O TRF-2 destacou que o propósito de se buscar assegurar a isonomia dos certames públicos não deve gerar colisão com outros direitos constitucionais, como o da dignidade da pessoa humana, principalmente frente ao diminuto número percentual de casos.
No recurso especial, a União defende que a alteração de gênero dos militares não pode ser equiparada a uma simples mudança administrativa, pois implica modificações estruturais que requerem regulamentação em legislativa específica.
Destaca que o ingresso nas Forças Armadas é orientado por requisitos específicos, inclusive de gênero. E que militares que ingressaram em quadros exclusivos para homens não podem transferir-se para quadros femininos ou permanecer nos mesmos quadros.
Importância do tema
Relator do recurso, o ministro Teodoro Silva Santos defendeu sua afetação como IAC devido ao fato de ser uma questão jurídica relevante e de ampla repercussão social, ainda que não esteja sendo discutida de forma reiterada.
“A controvérsia possui inequívoca repercussão social, não apenas pela sua importância para delimitação dos direitos humanos das pessoas transgênero, mas também por poder influenciar diretamente na política administrativa e institucional das Forças Armadas”, destacou.

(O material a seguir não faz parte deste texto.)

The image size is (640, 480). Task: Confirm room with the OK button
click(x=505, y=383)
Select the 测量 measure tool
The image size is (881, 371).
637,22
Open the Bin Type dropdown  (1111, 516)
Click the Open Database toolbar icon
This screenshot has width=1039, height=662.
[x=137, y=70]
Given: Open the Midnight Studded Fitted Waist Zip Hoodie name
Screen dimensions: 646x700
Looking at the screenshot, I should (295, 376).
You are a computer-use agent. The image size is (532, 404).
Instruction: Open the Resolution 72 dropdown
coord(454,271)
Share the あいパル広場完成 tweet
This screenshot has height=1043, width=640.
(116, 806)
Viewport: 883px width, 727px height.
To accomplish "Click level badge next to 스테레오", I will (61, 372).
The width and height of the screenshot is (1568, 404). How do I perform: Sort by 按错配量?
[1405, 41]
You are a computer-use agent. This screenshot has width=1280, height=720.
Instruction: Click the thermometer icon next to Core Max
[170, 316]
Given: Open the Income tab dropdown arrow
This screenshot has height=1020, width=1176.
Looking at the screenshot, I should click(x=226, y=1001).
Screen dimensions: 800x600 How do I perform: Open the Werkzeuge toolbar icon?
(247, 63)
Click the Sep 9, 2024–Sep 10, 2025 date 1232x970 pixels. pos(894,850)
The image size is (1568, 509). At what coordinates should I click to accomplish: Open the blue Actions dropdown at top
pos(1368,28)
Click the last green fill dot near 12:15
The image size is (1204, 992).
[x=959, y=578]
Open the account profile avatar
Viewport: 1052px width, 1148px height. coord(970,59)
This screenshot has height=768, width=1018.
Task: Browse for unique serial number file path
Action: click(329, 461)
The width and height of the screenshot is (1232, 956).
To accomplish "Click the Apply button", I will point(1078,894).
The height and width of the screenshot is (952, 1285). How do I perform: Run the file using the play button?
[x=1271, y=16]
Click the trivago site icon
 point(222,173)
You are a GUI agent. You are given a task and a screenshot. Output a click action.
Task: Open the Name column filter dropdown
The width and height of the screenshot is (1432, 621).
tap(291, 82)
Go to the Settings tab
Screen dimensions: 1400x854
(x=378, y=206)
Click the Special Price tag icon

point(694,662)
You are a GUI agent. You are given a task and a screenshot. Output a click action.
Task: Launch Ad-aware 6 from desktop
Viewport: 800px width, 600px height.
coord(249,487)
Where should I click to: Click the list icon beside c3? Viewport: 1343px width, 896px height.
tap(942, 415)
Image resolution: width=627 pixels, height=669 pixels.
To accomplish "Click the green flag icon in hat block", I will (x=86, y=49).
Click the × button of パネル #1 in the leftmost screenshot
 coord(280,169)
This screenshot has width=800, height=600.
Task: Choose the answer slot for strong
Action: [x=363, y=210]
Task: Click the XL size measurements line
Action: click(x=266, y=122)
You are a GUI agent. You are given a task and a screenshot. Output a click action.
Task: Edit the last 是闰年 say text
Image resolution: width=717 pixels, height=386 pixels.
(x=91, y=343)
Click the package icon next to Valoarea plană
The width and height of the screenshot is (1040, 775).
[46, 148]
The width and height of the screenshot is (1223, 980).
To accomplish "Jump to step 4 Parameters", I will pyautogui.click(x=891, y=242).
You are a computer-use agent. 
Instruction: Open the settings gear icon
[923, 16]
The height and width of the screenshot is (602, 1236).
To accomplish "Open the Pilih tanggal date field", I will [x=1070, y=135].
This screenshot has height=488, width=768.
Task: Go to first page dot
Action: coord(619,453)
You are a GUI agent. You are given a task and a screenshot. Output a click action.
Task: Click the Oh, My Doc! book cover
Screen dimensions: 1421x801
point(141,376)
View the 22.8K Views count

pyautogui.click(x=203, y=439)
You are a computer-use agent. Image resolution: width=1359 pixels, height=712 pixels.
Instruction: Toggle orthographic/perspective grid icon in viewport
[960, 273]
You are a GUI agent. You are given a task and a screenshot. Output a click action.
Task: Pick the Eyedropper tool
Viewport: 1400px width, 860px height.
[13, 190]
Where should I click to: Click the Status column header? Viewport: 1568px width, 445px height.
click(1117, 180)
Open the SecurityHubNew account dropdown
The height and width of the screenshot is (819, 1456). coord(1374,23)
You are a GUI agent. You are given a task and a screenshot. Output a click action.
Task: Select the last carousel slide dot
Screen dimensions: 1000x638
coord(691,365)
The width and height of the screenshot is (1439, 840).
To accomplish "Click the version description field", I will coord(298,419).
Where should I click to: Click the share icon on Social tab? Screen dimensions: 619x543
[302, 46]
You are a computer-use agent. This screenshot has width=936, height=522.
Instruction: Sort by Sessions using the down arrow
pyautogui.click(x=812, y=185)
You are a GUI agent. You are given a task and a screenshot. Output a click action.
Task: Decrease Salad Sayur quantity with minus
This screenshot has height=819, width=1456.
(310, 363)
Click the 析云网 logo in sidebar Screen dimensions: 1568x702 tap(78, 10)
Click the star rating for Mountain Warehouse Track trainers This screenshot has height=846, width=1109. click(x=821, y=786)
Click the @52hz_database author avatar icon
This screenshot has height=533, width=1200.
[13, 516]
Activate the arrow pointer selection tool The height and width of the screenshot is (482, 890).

Afirmou ainda que a causa apresenta alta especificidade, dado que envolve a interpretação de legislações nacionais e internacionais sobre direitos humanos, saúde sexual e identidade de gênero e levanta importantes debates sobre discriminação.
Delimitação do tema
Definir, a partir da alteração do prenome e da classificação de gênero no registro civil de militares transgêneros, os efeitos jurídicos no âmbito das Forças Armadas – em especial o direito à permanência na ativa e à vedação da reforma compulsória fundamentada exclusivamente nessa condição.
Divergência
Abriu a divergência a ministra Maria Thereza de Assis Moura. Reconhecendo a importância da discussão, ela entendeu que seria desnecessária a afetação do caso ao rito do incidente de assunção de competência (IAC).
Isso porque o caso se origina em uma ação civil pública, cuja sentença, quando julgada procedente, tem efeitos erga omnes (para todos), conforme o artigo 16 da Lei 7.347/1985.
Como a sentença e o acórdão do TRF-2 não impuseram limitação territorial, pessoal ou temporal para a ordem, ela vale para a União e todos os seus militares — sendo que todos os militares são servidores da União.
Ou seja, se o STJ mantiver a sentença de procedência da ação civil pública, ela vinculará o tratamento do tema, sem a necessidade de ser proferida em sede de IAC.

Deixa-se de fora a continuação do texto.